## EXERCISE MATERIAL
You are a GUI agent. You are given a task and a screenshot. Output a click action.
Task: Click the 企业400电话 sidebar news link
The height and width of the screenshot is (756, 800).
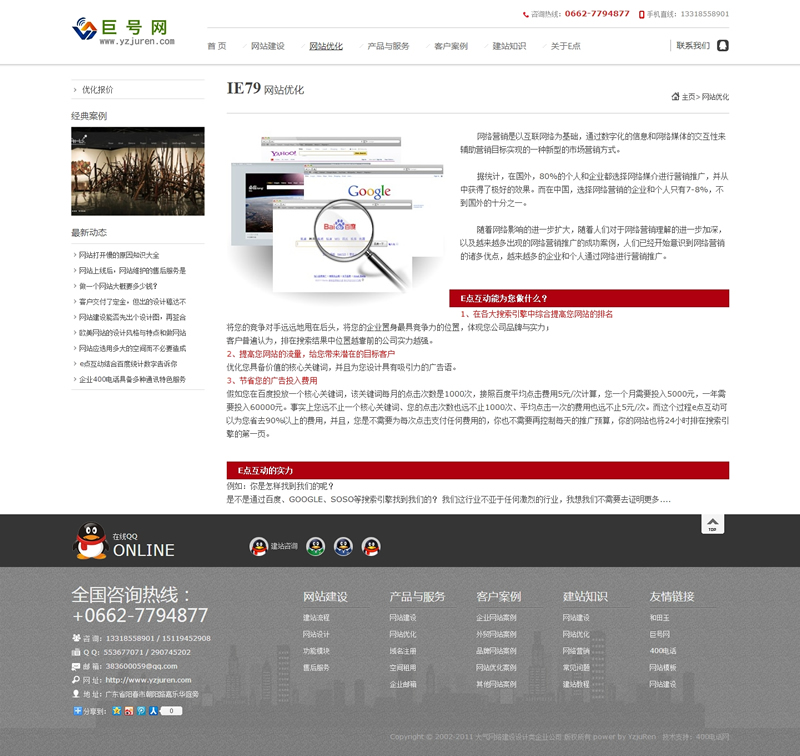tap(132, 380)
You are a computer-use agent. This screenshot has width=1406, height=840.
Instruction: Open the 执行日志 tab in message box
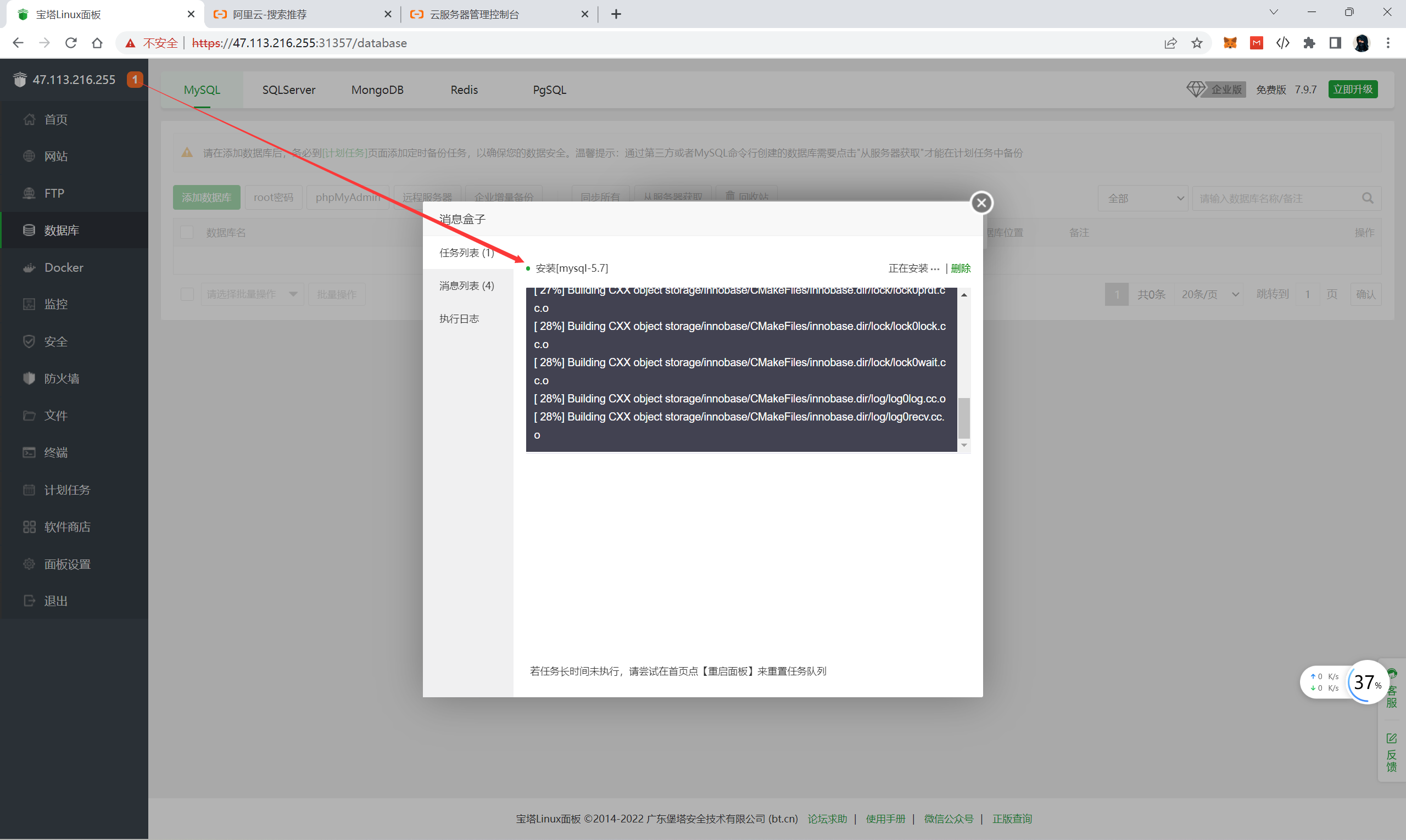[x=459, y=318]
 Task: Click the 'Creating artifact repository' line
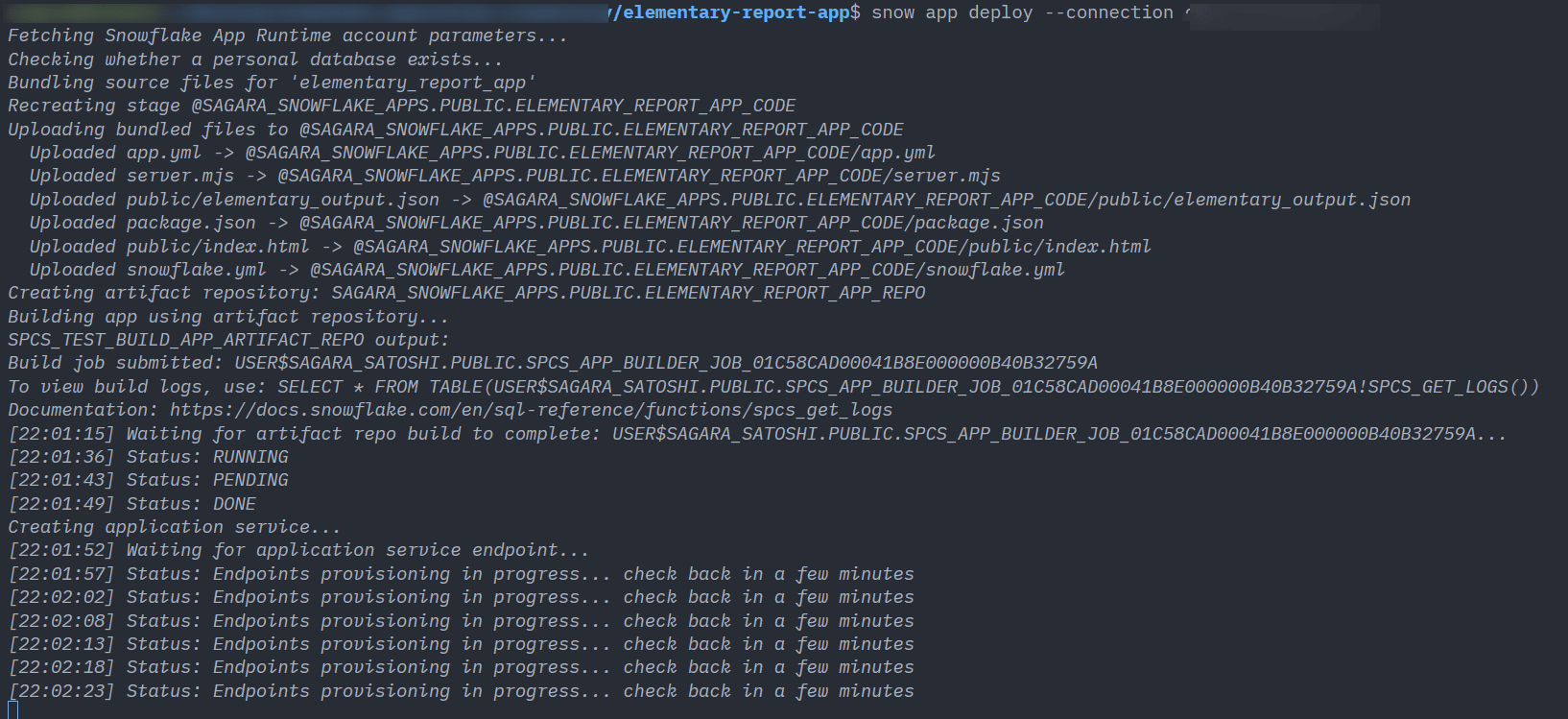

## GOAL
Alter the items above by replacing every occurrence of "screenshot" with "image", leaving all other text unchanged. Omit the pictures from your answer.

## RESPONSE TO THE TASK
You are a GUI agent. You are given a task and a image. Output a click action.
Task: Click the 企业400电话 sidebar news link
The height and width of the image is (756, 800).
tap(132, 380)
You are a computer-use agent. This image has width=1406, height=840.
Instruction: Open the 执行日志 tab in message box
[x=459, y=318]
 Task: Click the 'Creating artifact repository' line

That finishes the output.